This handsome fellow came to us from a shelter in Houston, Texas. Two things happened that turned Wally’s life upside down. Just after losing his vision to progressive retinal atrophy, the couple who owned him had a baby. Wally struggled to accept these changes.
The couple said he began having accidents in the house, would occasionally growl or snap at the baby, and in general was not a happy camper. They decided to take Wally to their vet clinic for euthanasia. He was only nine years old.
The veterinarian did not want to euthanize Wally, and instead convinced the owners to surrender him to the clinic instead. They agreed, and the clinic found Wally a place in a no-kill shelter named Special Pals that took wonderful care of him.
We saw Special Pals was trying to find a home for him, and we offered to take him. The shelter staff were delighted, and soon Wally was on his way to New Hampshire.
Once here, Wally proved himself to be a perfect gentleman. Never any accidents in the house, no growling or snapping, just an easy-going, friendly Dachshund who gets along with everyone.

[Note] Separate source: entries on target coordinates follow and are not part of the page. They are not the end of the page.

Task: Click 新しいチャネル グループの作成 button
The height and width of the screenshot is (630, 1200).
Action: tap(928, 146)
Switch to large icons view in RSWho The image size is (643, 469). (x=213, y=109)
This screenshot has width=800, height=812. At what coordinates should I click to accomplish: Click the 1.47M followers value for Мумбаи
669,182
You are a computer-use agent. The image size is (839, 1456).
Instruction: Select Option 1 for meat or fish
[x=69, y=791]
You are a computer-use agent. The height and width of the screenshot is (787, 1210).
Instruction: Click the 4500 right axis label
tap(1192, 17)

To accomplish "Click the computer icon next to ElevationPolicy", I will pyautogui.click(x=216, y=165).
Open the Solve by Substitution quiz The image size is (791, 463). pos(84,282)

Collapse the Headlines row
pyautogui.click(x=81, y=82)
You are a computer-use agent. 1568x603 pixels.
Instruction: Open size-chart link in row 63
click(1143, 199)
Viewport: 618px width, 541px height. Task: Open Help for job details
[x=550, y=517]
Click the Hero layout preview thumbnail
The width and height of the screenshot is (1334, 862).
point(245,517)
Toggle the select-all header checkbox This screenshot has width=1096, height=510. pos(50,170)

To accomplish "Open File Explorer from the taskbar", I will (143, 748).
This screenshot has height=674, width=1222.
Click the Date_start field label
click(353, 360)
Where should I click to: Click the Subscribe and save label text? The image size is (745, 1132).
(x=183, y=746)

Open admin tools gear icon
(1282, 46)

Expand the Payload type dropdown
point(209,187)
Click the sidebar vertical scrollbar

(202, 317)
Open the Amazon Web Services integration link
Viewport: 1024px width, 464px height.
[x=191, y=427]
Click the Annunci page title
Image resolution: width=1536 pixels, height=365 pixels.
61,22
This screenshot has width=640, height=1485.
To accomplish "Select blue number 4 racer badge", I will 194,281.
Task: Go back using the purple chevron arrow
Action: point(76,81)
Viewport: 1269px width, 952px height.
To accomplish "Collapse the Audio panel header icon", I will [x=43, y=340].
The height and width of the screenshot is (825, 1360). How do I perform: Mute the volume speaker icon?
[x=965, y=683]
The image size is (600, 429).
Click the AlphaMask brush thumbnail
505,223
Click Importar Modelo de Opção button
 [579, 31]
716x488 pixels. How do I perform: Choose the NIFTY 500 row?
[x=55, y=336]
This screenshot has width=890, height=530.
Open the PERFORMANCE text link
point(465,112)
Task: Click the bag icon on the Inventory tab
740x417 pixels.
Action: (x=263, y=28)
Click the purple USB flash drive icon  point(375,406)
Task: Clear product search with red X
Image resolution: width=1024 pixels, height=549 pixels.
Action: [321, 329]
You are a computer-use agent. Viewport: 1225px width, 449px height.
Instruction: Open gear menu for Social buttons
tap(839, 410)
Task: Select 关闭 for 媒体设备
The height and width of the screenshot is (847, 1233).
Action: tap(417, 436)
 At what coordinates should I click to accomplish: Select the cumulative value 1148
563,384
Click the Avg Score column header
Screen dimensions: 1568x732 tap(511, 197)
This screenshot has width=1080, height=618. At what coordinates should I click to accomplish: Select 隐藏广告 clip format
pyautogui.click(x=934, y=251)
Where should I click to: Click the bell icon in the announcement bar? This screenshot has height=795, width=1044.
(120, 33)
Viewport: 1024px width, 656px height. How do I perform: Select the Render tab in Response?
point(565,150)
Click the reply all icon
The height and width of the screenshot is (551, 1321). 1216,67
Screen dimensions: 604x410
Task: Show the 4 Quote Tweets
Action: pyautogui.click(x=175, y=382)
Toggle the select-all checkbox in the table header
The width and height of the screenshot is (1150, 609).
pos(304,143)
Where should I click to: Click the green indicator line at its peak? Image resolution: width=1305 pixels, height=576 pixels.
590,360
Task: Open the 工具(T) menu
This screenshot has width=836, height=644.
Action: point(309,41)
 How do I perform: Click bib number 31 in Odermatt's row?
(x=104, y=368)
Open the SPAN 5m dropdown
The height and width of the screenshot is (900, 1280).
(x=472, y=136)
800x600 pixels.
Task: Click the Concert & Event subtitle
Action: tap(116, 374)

Of course, being a Dachshund means he likes to burrow. We note that the Wikipedia page on this breed says “the standard-size Dachshund was developed to scent, chase, and flush out badgers and other burrow-dwelling animals.”
We’re not sure how this ferocious trait evolved into the single-minded pursuit of burrowing under blankets instead, but that’s one feature shared by every Dachshund we’ve ever had. And Wally is no exception!
There are multiple variations on this theme.
One is the “nose out” version, seen here.
We think it’d be hard to see a badger this way.
Then there are the various “head-out” and “head-under” versions.
So here’s a typical head-out view:
Then, in one that’s always mystified us a bit, there’s the “head-under” method, leaving the rest of the body uncovered:
We acknowledge it’s questionable that this really counts as burrowing, but we’re giving it to him.
The last one in the portfolio is the “feet-out” variation, otherwise known as the “warm body/cold feet” method. Here’s Wally demonstrating it:
Fortunately for this burrowing boy, there are lots of blanket-covered dog beds in the house, providing plenty of opportunities to satisfy this particular need.
Finally, when he’s not burrowed under blankets, he can be found on top of a bed, happily chewing on a toy … in this case, Mr. Hot Dog. And yes, that’s as close as we’re going to get to a Dachshund weiner joke!